Der Dax hat dementsprechend in der gerade zu Ende gegangenen Börsenwoche 6,2% eingebüßt, der Stoxx50 ist unter 2000 Punkte gerutscht. Bezeichnend ist, dass diese Verluste in einem Umfeld stattgefunden haben, das durch die umfangreichste Zinssenkung in der (zugegebenermaßen noch nicht sehr langen) Geschichte der Europäischen Zentralbank gekennzeichnet ist. Damit ist die Erholung an den Aktienmärkten wohl schon wieder vorbei, die Rallys haben sich als Strohfeuer erwiesen.
Auch für die neue Börsenwoche ist zu erwarten, dass sich die Anleger mit Aktienkäufen stark zurückhalten werden. Wie es die Analysten der Landesbank Baden-Württemberg ausdrücken: Die anhaltende Risikoaversion verhindert eine nachhaltige Erholung. Ferner dürften sich die zur Veröffentlichung anstehenden Makrodaten aus Europa und den USA als Belastung für die Aktienmärkte erweisen.
So werden wohl am Dienstag die ZEW-Konjunkturerwartungen, die bereits im November sehr schlecht ausgefallen sind, weiter abrutschen. Am Freitag dürften dann die Zahlen zu den amerikanischen Einzelhandelsumsätzen im November von einem weiteren empfindlichen Rückgang künden.
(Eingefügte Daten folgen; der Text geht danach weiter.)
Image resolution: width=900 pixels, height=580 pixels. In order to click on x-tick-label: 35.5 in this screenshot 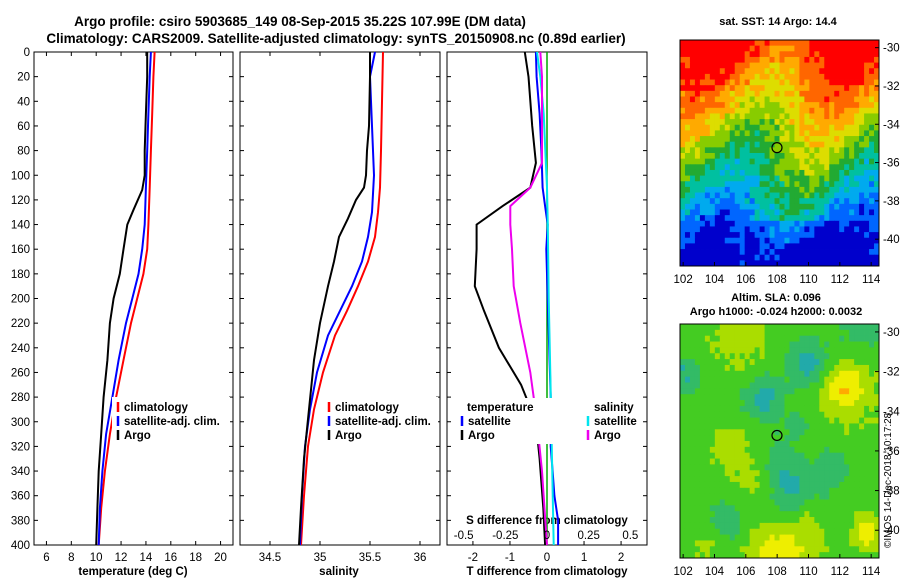, I will do `click(370, 558)`.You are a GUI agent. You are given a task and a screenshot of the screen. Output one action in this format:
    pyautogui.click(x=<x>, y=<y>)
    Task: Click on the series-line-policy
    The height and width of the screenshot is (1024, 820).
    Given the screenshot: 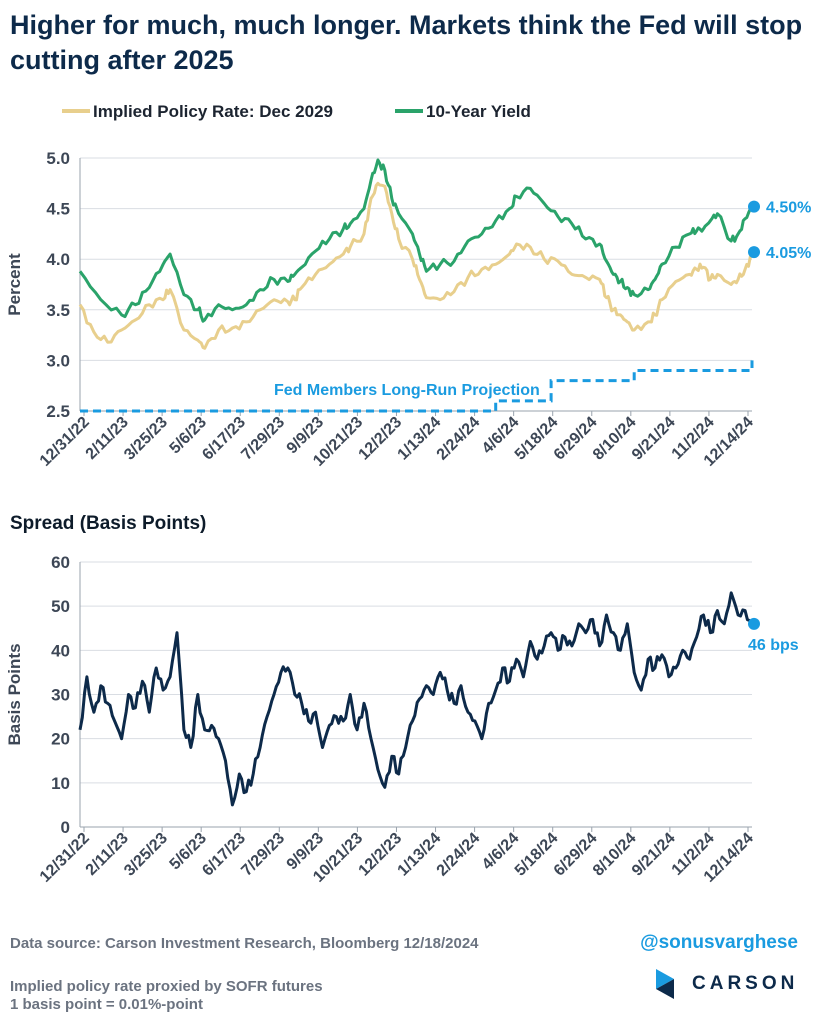 What is the action you would take?
    pyautogui.click(x=416, y=266)
    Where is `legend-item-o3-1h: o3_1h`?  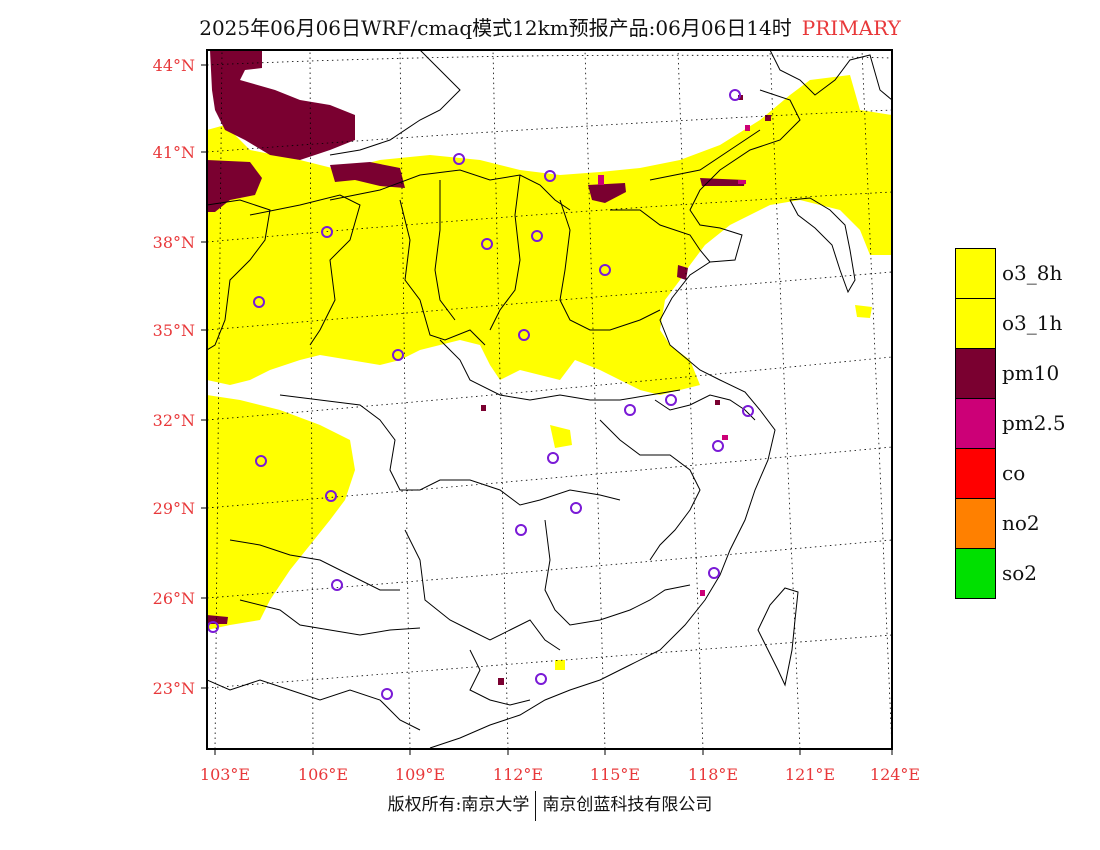
legend-item-o3-1h: o3_1h is located at coordinates (1020, 324).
Zudem schwebt über der Wall Street - und in der Folge auch über den europäischen Märkten - ein Damoklesschwert: Es ist noch nicht absehbar, ob der amerikanische Kongress oder die US-Regierung den drei Autoherstellern General Motors (GM), Ford und Chrysler in ausreichendem Umfang unter die Arme greifen wird, sodass Anträge auf Gläubigerschutz nach Chapter 11 der US-Konkursordnung vermieden werden können. Akut gefährdet ist GM - ein Bankrott des Giganten würde Schockwellen auf den Aktienmärkten auslösen.